The nurses union has launched a national “Protect Nurses—All Our Lives Depend On It” campaign, which asks Congress to “mandate an emergency temporary OSHA standard so that frontline health care workers treating COVID-19 patients have the necessary personal protective equipment (PPE) they need to prevent them from contracting the virus themselves.”
As lockdowns are initiated and “stay-at-home” orders are issued across the country, millions of workers are still being asked to leave their homes and their families to provide essential services in their communities. On Wednesday, in Pittsburgh, sanitation workers refused to pick up trash until their demands for safety gear—masks, an extra set of boots, more gloves—were addressed.
“We’re kind of taken for granted because they don’t have to call for us like they have to call for the fire and police,” explained sanitation worker Tom Foley. “We just show up and do our job.” There were reports from around the country of delivery drivers for Dominoes and Amazon workers demanding safer working conditions and paid time off.
The Amalgamated Transit Union has set up a national command center, with hotlines for workers and union representatives, to ensure that union members get the protection they need to keep drivers and other workers safe and healthy.
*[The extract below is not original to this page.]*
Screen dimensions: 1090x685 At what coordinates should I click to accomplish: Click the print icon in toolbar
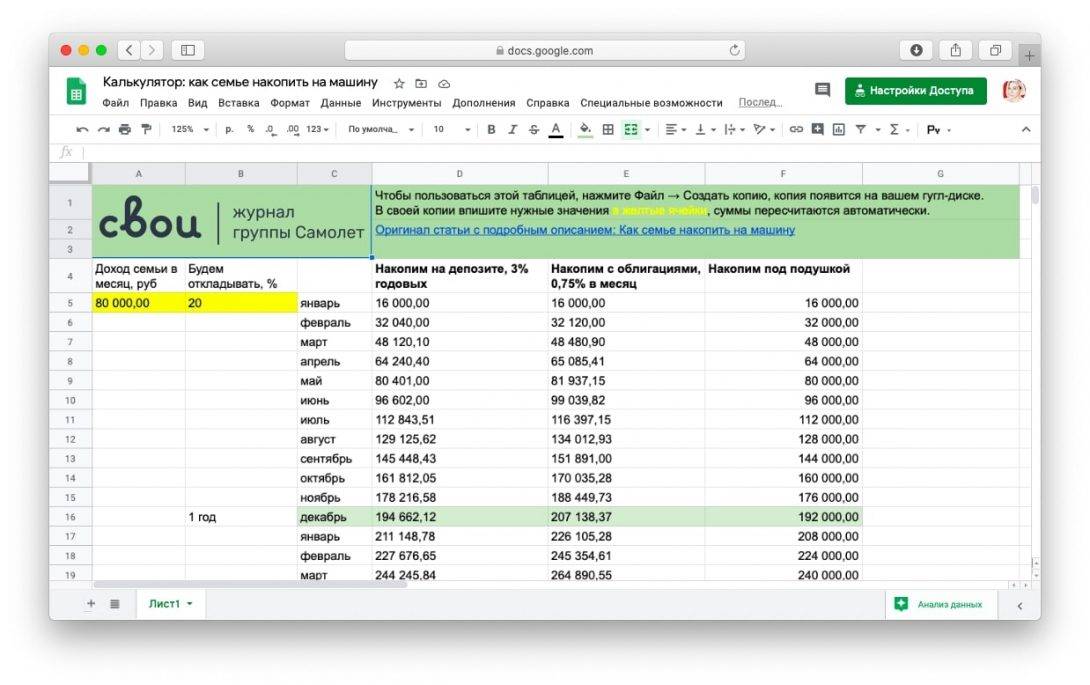(x=124, y=129)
This is vital not just for keeping enough buses and trains rolling through cities that are locked down but also in places where health care workers and others need transportation.
“We’re essential to [the] battle against COVID-19, trying to get other first responders to the front line, to keep the economy going,” says John Costa, the international president of ATU. “Yet our members—bus drivers, rail operators and the mechanics and other transit workers maintaining and disinfecting vehicles—are being unnecessarily exposed to coronavirus due to negligence and disregard by many contractors and transit agencies across North America.”
That’s a reasonable demand in an unreasonable moment. The latest congressional response to the coronavirus threat includes $25 billion in emergency transit funding. That’s important, but now federal, state, and local officials need to make sure not just that the money allocated for this fight is spent well and wisely, but also that the resources are coupled with a commitment to protect and support the people who are on the job even as communities shut down.
Workers will do the rest. They are stepping up to save lives, working in demanding circumstances for long hours—often with little notice. But we must notice their show of solidarity.
“People will start to burn out and it will be hard to continue it, continue the upswing of production,” says Smedal, as he describes his work on the ventilator line. “That’s kind of where being in a union, being brothers and sisters, comes into play. We kind of keep each other motivated—make sure people are staying healthy, getting enough to eat, getting enough sleep.”
Recalling the reference to “a wartime situation,” Smedal explains, “My sister, for example, she’s a doctor in Cincinnati—so you can say she’s definitely on the frontlines right now. I guess I’m kind of in the background putting the machines together.” On the day we spoke, Trevar told me his sister had called to tell him about hooking a young patient up to a ventilator.
Trevar Smedal’s sister is a hero. So is he.